* **Consignes**:
A. D'après le portrait de Marc-André Grondin, quel prix l'acteur a-t-il remporté depuis 2007 ?
B. Indiquez si chacune des affirmations suivantes s'accorde avec le portrait de Marc-André Grondin en répondant par oui ou par non et en citant les mots du texte qui tranchent. (i) L'acteur possède un appartement à Paris. (ii) Le matin, à Paris, il lit Cyberpresse. (iii) L'acteur a 26 ans.
C. Reprenez le portrait de Marc-André Grondin à partir de sa dernière phrase et poursuivez-le.

··· Texte de la page ···

Au FFM cette année, Marc-André Grondin sera en vedette dans pas moins de trois films français : Insoupçonnable, Le caméléon et Bus Palladium. L'acteur québécois le plus sollicité en France a, depuis, tourné deux autres films et se prépare à en tourner un nouveau avec Vanessa Paradis en février prochain. Portrait d'un enfant de la télé qui n'est jamais aussi heureux que sur un plateau de cinéma.

Marc-André Grondin a mis à peine quatre ans pour devenir un visage connu du cinéma français, un nom respecté de l'industrie et un jeune acteur furieusement prisé à Paris. De 2007 à aujourd'hui, les événements se sont bousculés: il a gagné le César du meilleur espoir masculin, a lu des centaines de scénarios, a reçu autant de propositions et a tourné dans une bonne dizaine de productions avec des acteurs de la trempe de Charles Berling et Gérard Depardieu.

Malgré cela, il n'a pas d'appartement à Paris. Le matin, quand il se réveille dans la Ville lumière, il ne lit pas Le Monde, mais Cyberpresse. Et le soir, quand il rentre d'un plateau dirigé par Rémi Bezançon, Christopher Thompson ou Gabriel Le Bomin, il télécharge sur son ordinateur des émissions québécoises. Cela n'empêche pas ce pure laine qui a grandi à Pointe-aux-Trembles et qui a fait ses classes dans les téléromans de Lise Payette de prendre un accent pur camembert dès qu'il pose le pied à l'aéroport Charles-de-Gaulle.

«À Paris, je ne peux pas me permettre de parler québécois, à moins, évidemment, qu'il y ait un Québécois dans la place. À ces moments-là, je me sens trop con de parler avec un accent pointu. Autrement, je n'ai pas le choix: je joue des rôles de Français et il faut absolument que je trouve ma musique à moi tout en gardant leur mélodie à eux. Mais ça ne me dérange pas parce que cette histoire d'accent, ce n'est pas juste un truc québécois. C'est aussi le lot de la plupart des acteurs britanniques ou australiens. Dès qu'ils tournent aux États-Unis, ils doivent mettre leur vrai accent au vestiaire», lance le comédien tout d'un trait.

Confortablement calé dans un divan douillet du St-James, arborant son éternelle casquette des Yankees et grignotant des carottes qu'il tire d'un petit sac en plastique, l'acteur de 26 ans arrive d'une séance d'entraînement à Brossard au Club Mansfield en vue d'un rôle de hockeyeur vedette dans The Goon de Michael Dowse, cinéaste de Calgary établi à Montréal et réalisateur du film culte et faux documentaire Fubar.

··· Données sources ···

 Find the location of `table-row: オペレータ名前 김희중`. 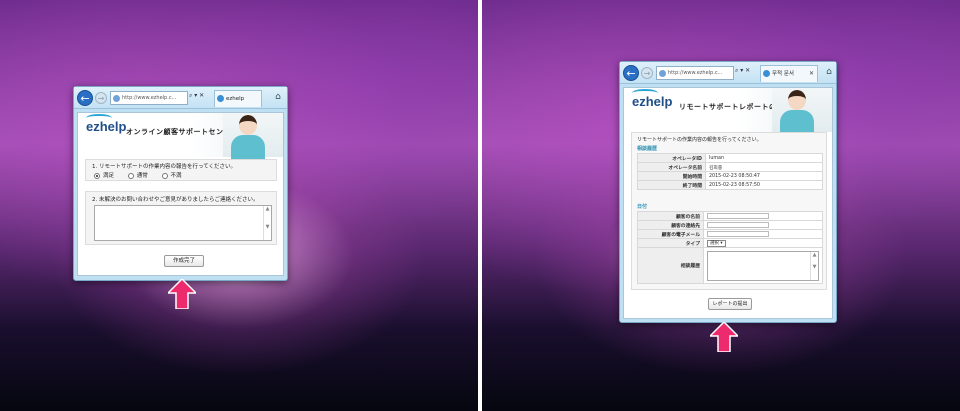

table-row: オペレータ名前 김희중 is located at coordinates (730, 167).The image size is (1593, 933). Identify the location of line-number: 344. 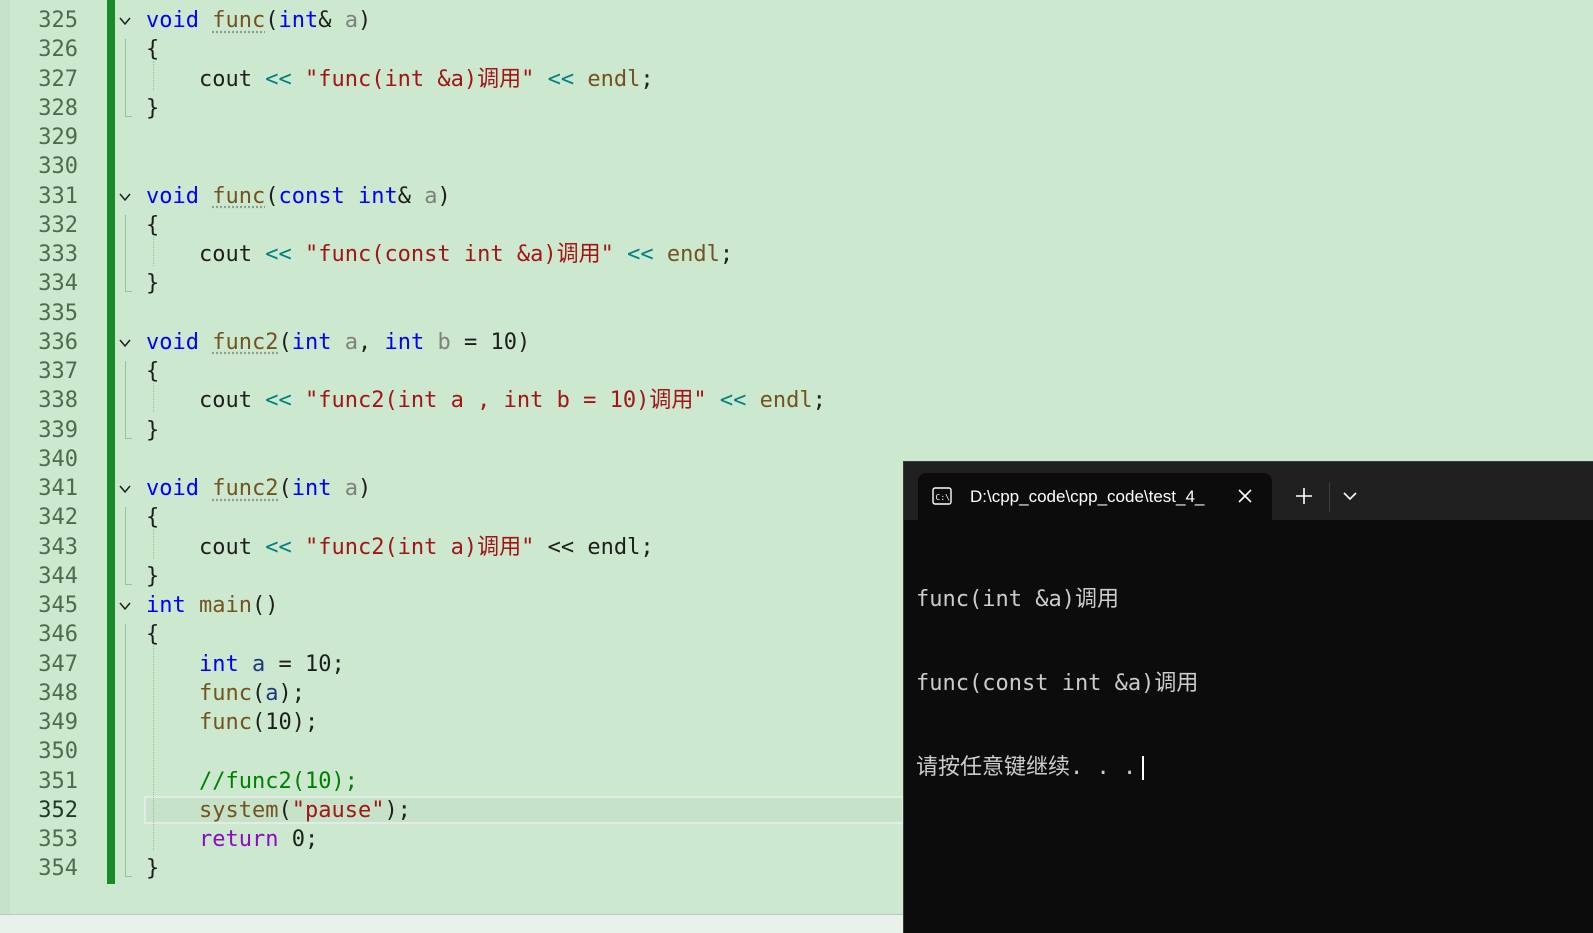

···

* **Réponses**:
A. Le César du meilleur espoir masculin.

B.
(i) Non : « il n'a pas d'appartement à Paris ».
(ii) Oui : « il ne lit pas Le Monde, mais Cyberpresse ».
(iii) Oui : « l'acteur de 26 ans ».

C.
«J'ai deux mois pour gagner 20 livres de masse musculaire avant de partir tourner à Calgary, alors je m'entraîne tous les jours avec des joueurs de la Ligue américaine. C'est très intense, très dur physiquement, mais ça convient parfaitement à mon côté obsessif compulsif et ça me fait tripper.»

L'école du téléroman

L'acteur aime bien raconter, sourire en coin, que c'est en tournant une pub pour Minute Maid, à l'âge tendre de 3 ans, qu'il a eu une sorte de révélation divine qui l'a convaincu de devenir acteur. Deux ans plus tard, le fils cadet d'Huguette Laplante, aujourd'hui agente d'enfants comédiens et de l'animateur de radio Denis Grondin, faisait ses débuts dans Un signe de feu de Lise Payette.

«Je n'ai pas fait d'école de théâtre, raconte l'acteur. Mon école à moi, ç'a été 10 ans de téléromans. Tout ce que j'ai appris techniquement, je l'ai appris sur les plateaux de Radio-Canada. Et aujourd'hui, sur les plateaux français, les qualités qu'on me reconnaît découlent directement de l'écoute, de la souplesse et de la précision que j'ai apprises en tournant dans les téléromans. En France, j'ai l'impression que les gens du métier m'aiment parce que c'est facile de travailler avec moi. J'écoute et je fais pas chier.»

La technique est importante au cinéma, pas de doute là-dessus. Mais est-ce suffisant pour expliquer l'engouement dont Marc-André Grondin est l'objet dans le milieu du cinéma français? Probablement pas. Il y a la technique, mais il y a aussi le talent, le timing et la chance. À ce chapitre, Grondin a été choyé. Sa carrière au cinéma a débuté avec un rôle en or, le rôle de Zachary Beaulieu dans C.R.A.Z.Y., un film qui a fait le tour du monde et qui lui a valu le Jutra et le Génie 2006 du meilleur acteur. C.R.A.Z.Y. a ouvert bien des portes à Marc-André Grondin. Encore fallait-il qu'il ait envie de les franchir, lui qui avoue sans ambages que, s'il devait cesser de jouer demain matin, il n'en mourrait pas.

«Honnêtement, je ne ressens pas le besoin viscéral de jouer devant une caméra. Je veux dire que jouer, ce n'est pas TOUTE ma vie. En revanche, j'ai besoin d'être sur les plateaux. J'ai grandi avec ces familles éphémères que sont les équipes de tournage. Devant ou derrière la caméra, peu importe finalement, pourvu que je sois avec une équipe sur un plateau.»

American touch

Mais l'amour des plateaux n'explique pas tout et surtout pas pourquoi tant de metteurs en scène français veulent tourner avec ce Québécois. Alors que les jeunes acteurs nés en France ne manquent pas, pourquoi faire appel à un étranger qui ne partage pas les mêmes codes, la même culture, la même sensibilité ni le même accent?

Je pose la question à Marc-André Grondin en sachant très bien que ce n'est pas à lui d'y répondre. Il y a pourtant réfléchi et offre même un début de réponse.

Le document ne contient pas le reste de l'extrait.